第124話、ダンジョンにリアリティを持たせるために


「おおっ、まさか本当にダンジョンを作ってしまうとは!」


 クラージュ第二王子の声には感嘆がこもっていた。


「ダンジョンを利用した演習場の話から、ここまで巨大なものとなるとは……」

「大きいでしょ」


 私もしたり顔である。最初にあなたも言っていたじゃないですか。未知のダンジョン探索もいいって。


「一応、100階層あります」

「おおっ! それはボリューム満点だな!」


 ノリのよい第二王子。本来の目的忘れて、普通にダンジョン攻略とかし始めるのではなかろうか。

 ただ――


「まだ、ガワだけなので、もう少し中身を詰めていきたいと思っています」

「なるほど、今はまだ未完成ということだな」


 クラージュ王子はニヤリとした。


「ダンジョンでの演習も、リアリティが出るならば期待しよう。ガワだけよくて、中身が伴わなければ、演習にもならんからな」


 あ、ちゃんと目的は忘れていなかったようだ。まあ、そうだよね。バリバリの肉体派だが、王子ではあるわけだし。何も考えていないわけではない。
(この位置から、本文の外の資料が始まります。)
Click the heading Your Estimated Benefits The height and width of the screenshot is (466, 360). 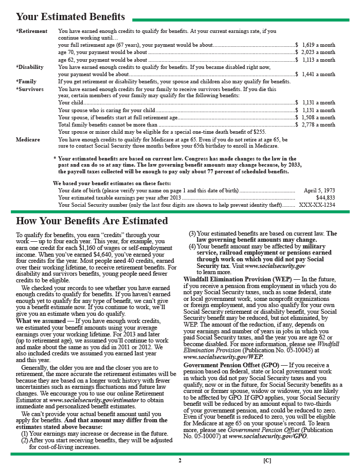pos(70,17)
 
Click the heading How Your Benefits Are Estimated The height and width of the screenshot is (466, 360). pos(92,221)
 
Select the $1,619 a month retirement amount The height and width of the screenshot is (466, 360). pos(318,45)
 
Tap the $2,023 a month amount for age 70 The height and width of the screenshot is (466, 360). pos(318,52)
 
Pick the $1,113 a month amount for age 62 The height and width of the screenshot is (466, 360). pos(318,60)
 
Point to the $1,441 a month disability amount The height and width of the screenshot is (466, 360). pos(318,75)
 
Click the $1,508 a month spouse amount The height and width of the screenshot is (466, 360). pos(318,117)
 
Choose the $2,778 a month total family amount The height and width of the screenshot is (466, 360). pos(318,124)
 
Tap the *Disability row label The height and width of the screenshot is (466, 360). pos(30,67)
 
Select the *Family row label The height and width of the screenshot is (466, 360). pos(26,81)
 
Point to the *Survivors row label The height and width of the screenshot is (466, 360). pos(29,89)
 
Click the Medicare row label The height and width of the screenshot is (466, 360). pos(28,139)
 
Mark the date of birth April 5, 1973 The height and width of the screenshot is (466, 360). pos(319,190)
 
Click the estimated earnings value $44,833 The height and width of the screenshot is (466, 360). pos(326,198)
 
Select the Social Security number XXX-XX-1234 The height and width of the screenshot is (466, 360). pos(317,205)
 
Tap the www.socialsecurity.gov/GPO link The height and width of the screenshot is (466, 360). pos(268,436)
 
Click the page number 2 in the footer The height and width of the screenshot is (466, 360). pos(180,460)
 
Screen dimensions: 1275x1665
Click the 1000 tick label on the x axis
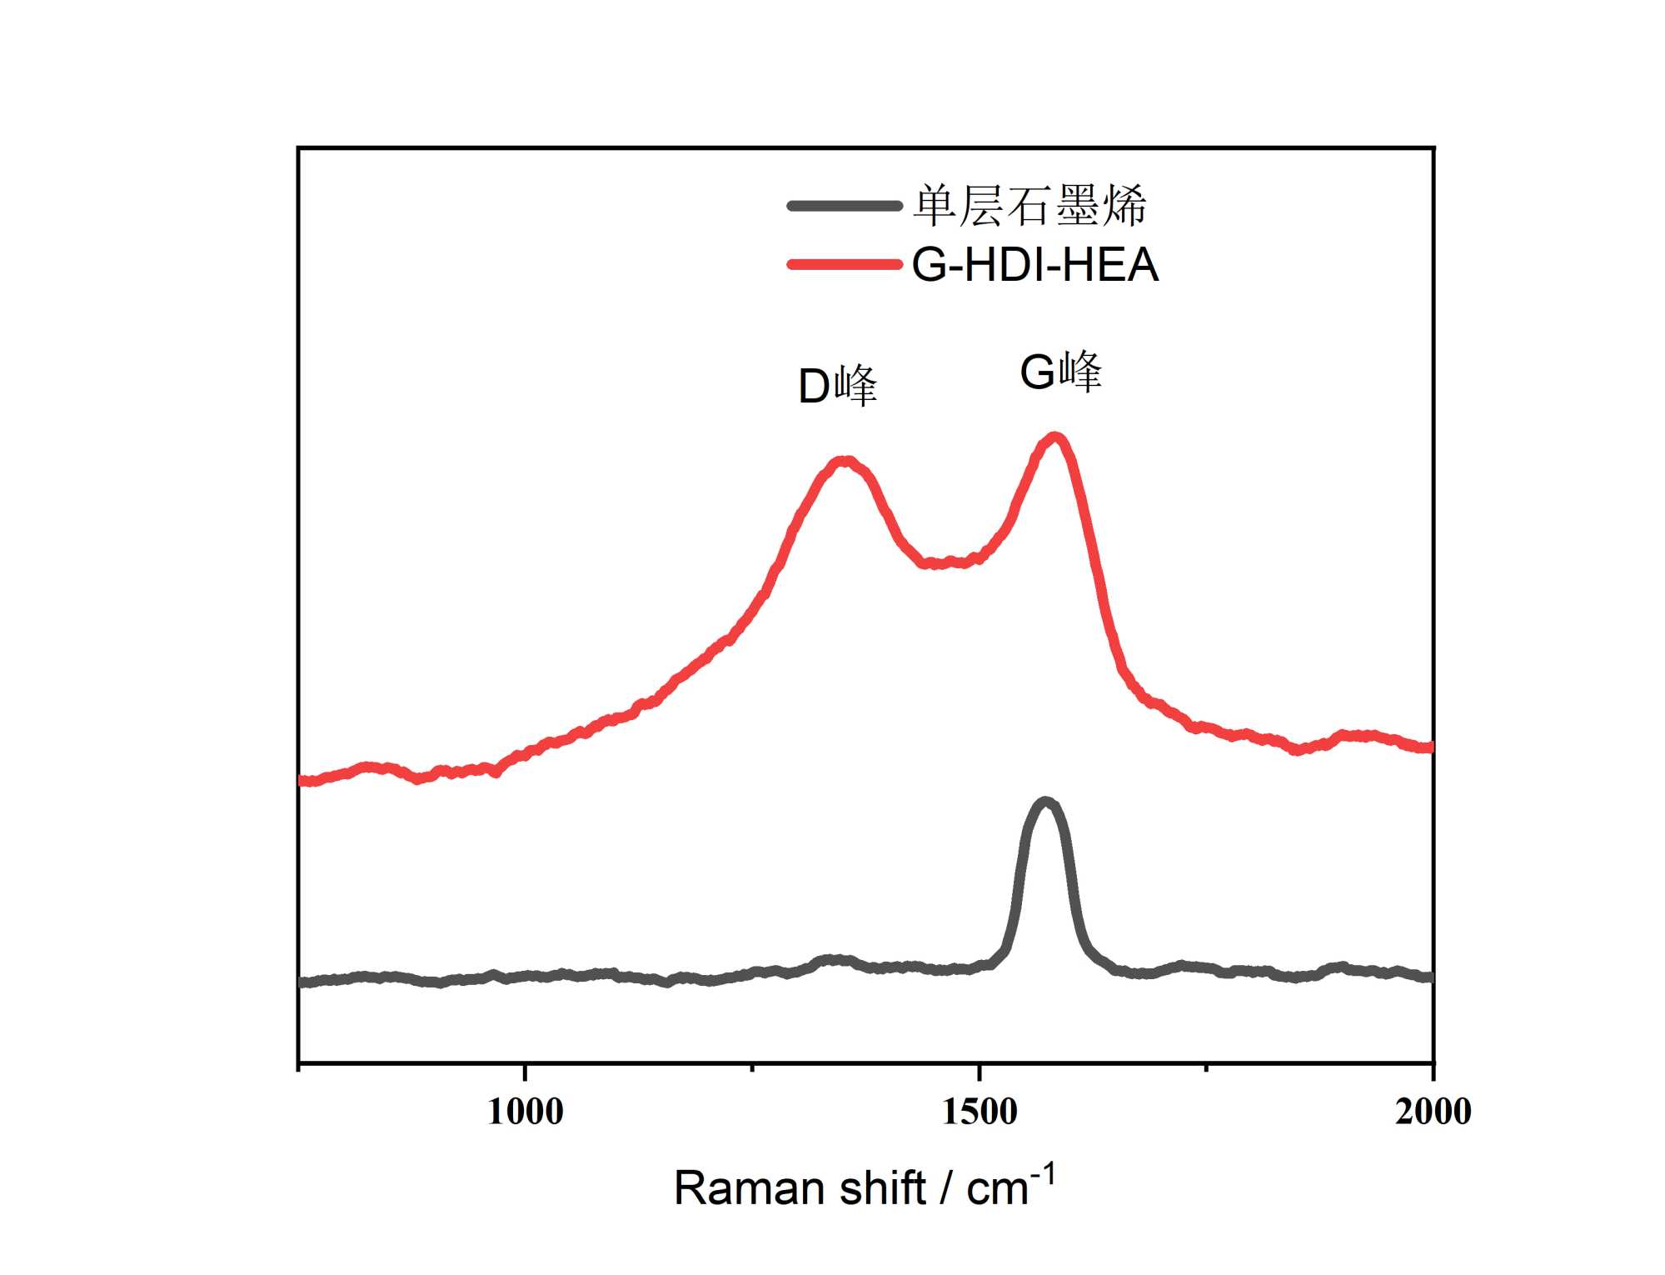(525, 1112)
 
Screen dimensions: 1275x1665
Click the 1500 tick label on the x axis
(980, 1112)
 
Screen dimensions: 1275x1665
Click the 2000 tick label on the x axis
(1433, 1112)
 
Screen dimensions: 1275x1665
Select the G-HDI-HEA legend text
(1034, 265)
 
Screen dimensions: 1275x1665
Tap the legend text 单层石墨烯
(1029, 206)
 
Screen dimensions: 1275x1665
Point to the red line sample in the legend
(845, 265)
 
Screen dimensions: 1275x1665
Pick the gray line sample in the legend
(845, 206)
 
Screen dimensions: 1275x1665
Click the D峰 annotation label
(837, 386)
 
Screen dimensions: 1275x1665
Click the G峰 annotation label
(1060, 372)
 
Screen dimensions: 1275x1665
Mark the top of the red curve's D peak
(845, 461)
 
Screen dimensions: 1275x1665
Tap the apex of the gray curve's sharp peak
(1045, 802)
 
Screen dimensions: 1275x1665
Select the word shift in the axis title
(881, 1188)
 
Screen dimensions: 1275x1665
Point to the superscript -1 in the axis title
(1043, 1176)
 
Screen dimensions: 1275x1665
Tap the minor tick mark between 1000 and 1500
(752, 1067)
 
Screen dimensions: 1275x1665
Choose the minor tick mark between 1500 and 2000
(1206, 1067)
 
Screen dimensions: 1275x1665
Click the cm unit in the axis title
(996, 1190)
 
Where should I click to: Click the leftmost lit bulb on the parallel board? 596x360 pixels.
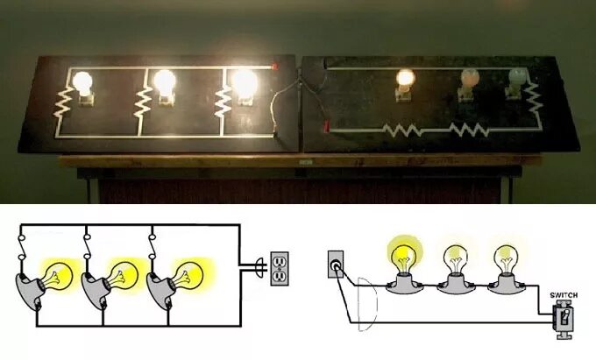(83, 83)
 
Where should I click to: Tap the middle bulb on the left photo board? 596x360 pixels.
(164, 82)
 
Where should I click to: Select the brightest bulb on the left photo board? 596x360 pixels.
(245, 83)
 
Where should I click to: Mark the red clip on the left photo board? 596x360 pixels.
(275, 67)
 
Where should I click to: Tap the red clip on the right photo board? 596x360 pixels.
(327, 128)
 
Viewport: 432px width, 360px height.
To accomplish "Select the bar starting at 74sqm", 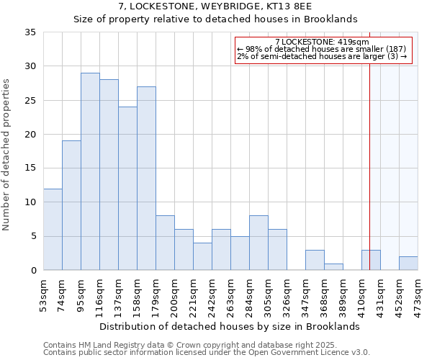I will pyautogui.click(x=71, y=205).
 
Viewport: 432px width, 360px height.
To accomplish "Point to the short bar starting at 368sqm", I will pyautogui.click(x=333, y=266).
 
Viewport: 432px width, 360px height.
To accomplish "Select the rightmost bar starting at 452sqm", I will pyautogui.click(x=408, y=264).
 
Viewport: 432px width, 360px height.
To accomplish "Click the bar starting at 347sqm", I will pyautogui.click(x=315, y=260).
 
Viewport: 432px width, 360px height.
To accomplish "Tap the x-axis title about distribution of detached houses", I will pyautogui.click(x=229, y=326).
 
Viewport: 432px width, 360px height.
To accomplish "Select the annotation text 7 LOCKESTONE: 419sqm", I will pyautogui.click(x=322, y=42).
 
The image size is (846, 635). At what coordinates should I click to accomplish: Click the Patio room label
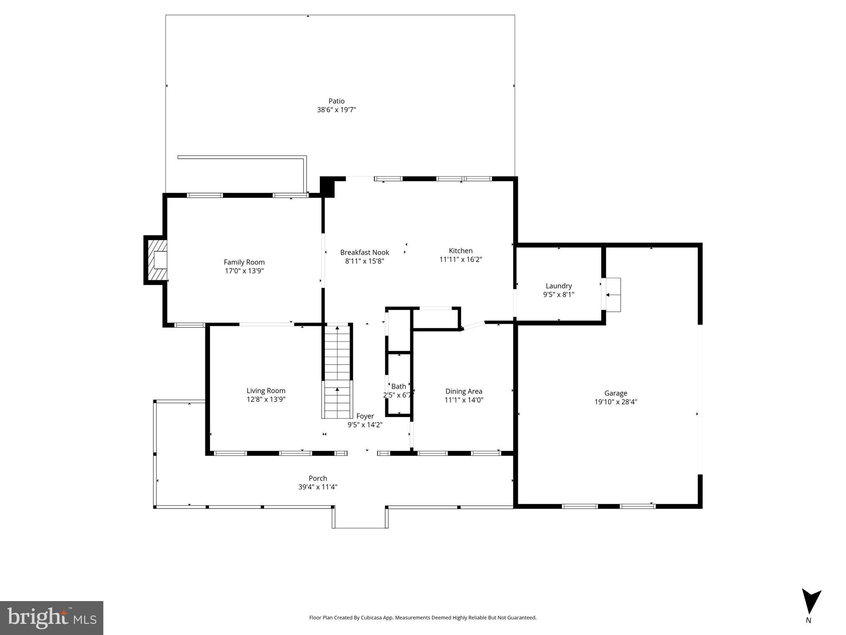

「で、その中身の件だが、どうするつもりなのだ、ジョン・ゴッド殿」

「とりあえずは情報収集ですね」


 ダンジョンについて、冒険者などの専門家から話を聞きたい。


「あと、モンスターについても、知識を深めようと思います」

「本格的だな」

「やるからには、現実味を持たせないと意味が薄れますからね。……と、あなたが言ったんですよ?」


 それはそうだ、と王子は頷いた。

 一応、このダンジョンコアにも、種類は限定されるがモンスターの記録はある。ゴブリン系は充実しているんだけど、さすがにそれだけではねぇ……。


 ということで、早速、私はダンジョンをより充実させるべく、行動に移した。



  ・  ・  ・



 知識の泉から、ダンジョン関係のモンスター、そしてダンジョン以外に生息するモンスター――別世界の生き物ありで、色々記録を引っ張りだした。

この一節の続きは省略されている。